*Required action*
Lift out all lines below that contain "computer".

START Extracted entries

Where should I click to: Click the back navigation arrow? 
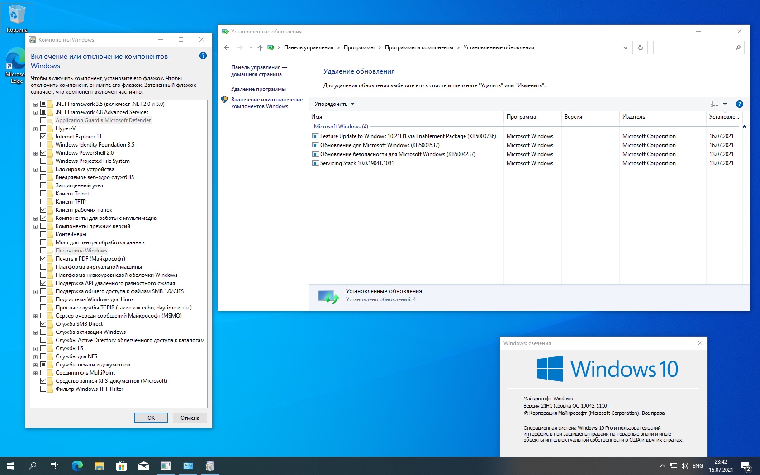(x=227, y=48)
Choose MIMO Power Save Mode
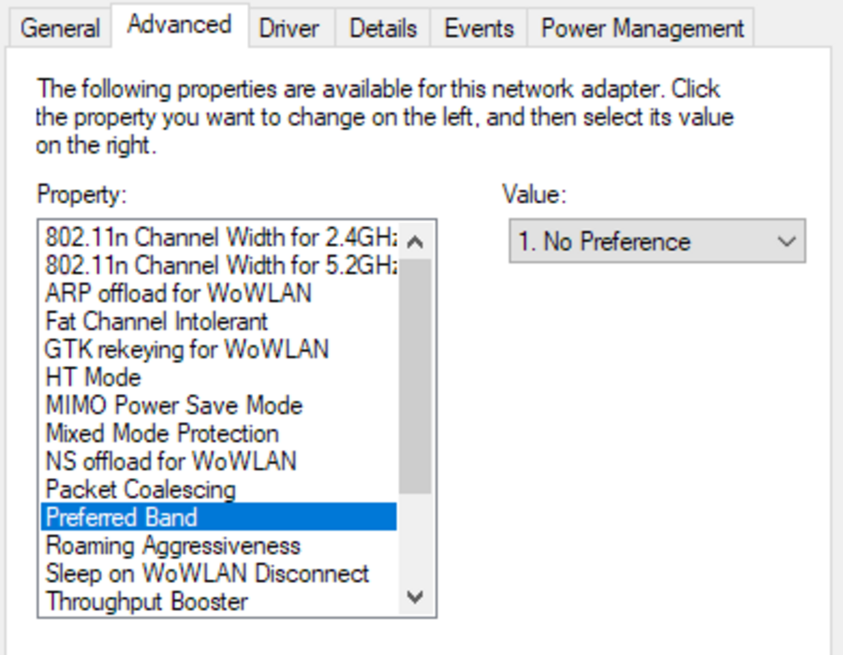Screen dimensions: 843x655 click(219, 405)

END Extracted entries
START Extracted entries

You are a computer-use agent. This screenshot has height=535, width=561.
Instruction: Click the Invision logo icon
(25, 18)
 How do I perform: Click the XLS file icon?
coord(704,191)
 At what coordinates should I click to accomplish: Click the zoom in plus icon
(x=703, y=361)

END Extracted entries
START Extracted entries

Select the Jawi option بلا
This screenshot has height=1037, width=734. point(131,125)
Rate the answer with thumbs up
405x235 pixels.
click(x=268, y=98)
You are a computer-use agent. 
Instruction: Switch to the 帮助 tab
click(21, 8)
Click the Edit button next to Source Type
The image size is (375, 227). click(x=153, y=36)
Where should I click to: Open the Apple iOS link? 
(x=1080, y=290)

END Extracted entries

*Task result*
You are a computer-use agent. This screenshot has height=535, width=561.
You are a computer-use agent. 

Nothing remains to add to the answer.